The fear of having a liberal arts degree is an unfounded worry, and trying to study only for a specific job will not necessarily make one a better candidate for that job. This decision is made with the assumption that it is more practical to study for a specific job, however it is unrealistic that a person will only have one job after college. Liberal arts colleges allow you to choose a major, but also require students to take classes in a range of subjects outside of their discipline, preparing students for multiple jobs.
The idea behind a liberal arts education is that it creates not only well-rounded students, but well-rounded citizens that can understand real world issues from multiple angles. According to a Forbes article by Willard Dix, it “enables individuals to gather information, interpret it, and make informed decisions on a wide variety of topics.” Yale describes their liberal arts program as giving students the ability “to think critically and independently and to write, reason, and communicate clearly-the foundation for all professions.”
A liberal arts education is important because it prepares students for the workforce by developing critical skills in all professions. An article from the US News by Mark McNutt said that employers are looking for “creative, communicative and problem-solving” applicants that can also think critically, effectively communicate and have teamwork skills. Specific career-oriented degrees may not fully develop these skills in students like a liberal arts education would, leading to a lack of necessary workplace skills.
Though traditionally liberal arts is associated with disciplines like English, it is really about having a background in all subjects, including the STEM fields. Even science is open to interpretation with different theories and in how it is observed. Science is about trying to understand how the world works, just like writers who try to understand the world by putting it in their own terms. Liberal arts helps even science students understand their relationship to the world, and to others, which is a significant learning experience for people of any career.

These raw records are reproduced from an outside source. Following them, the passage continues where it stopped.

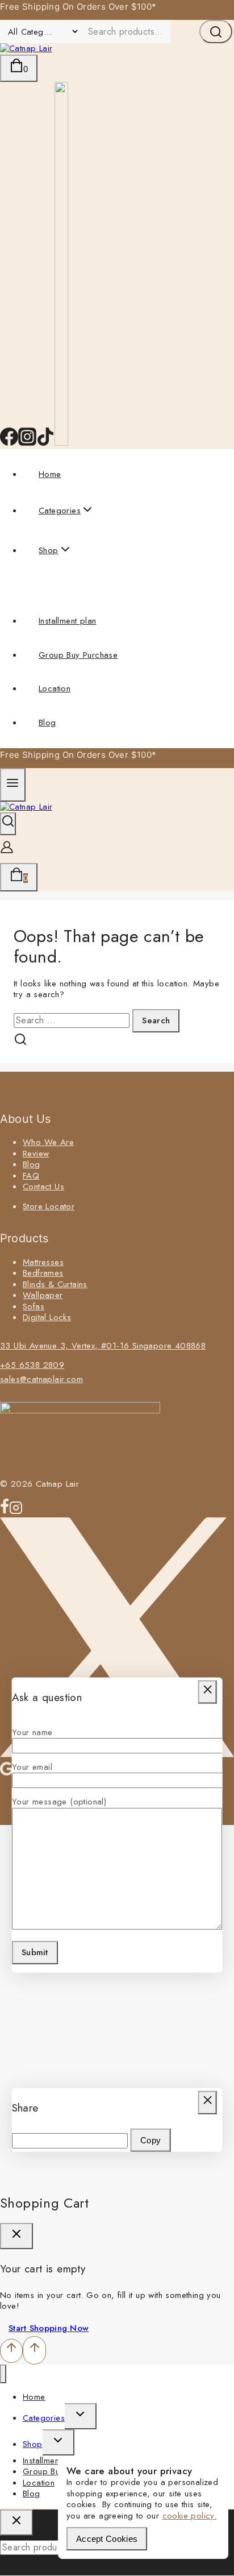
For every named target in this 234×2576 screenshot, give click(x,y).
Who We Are (48, 1142)
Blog (47, 722)
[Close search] (16, 2522)
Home (50, 474)
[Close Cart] (16, 2236)
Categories (44, 2418)
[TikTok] (45, 443)
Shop (33, 2444)
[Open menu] (13, 784)
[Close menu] (3, 2374)
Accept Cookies (106, 2539)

A liberal arts education equips students to have a multi-faceted perspective of world issues, enabling them to become citizens that understand multiple viewpoints and can create a personal opinion based on reason rather than emotion. It also provides students with an opportunity to experience different fields and learn skills and information they may never encounter in their own field.
For students who do not know what they want to major in, a liberal arts education will give them the experience of a wide arrange of subjects, allowing them to find their niche. For students who know exactly what they want to do, a liberal arts education can still open them to new opportunities in their field, or help them see a better career option.
In a world where people can no longer debate productively, choosing a liberal arts education and major is vitally important to becoming a constructive citizen that is not only able to dissect and discuss issues, but also solve them.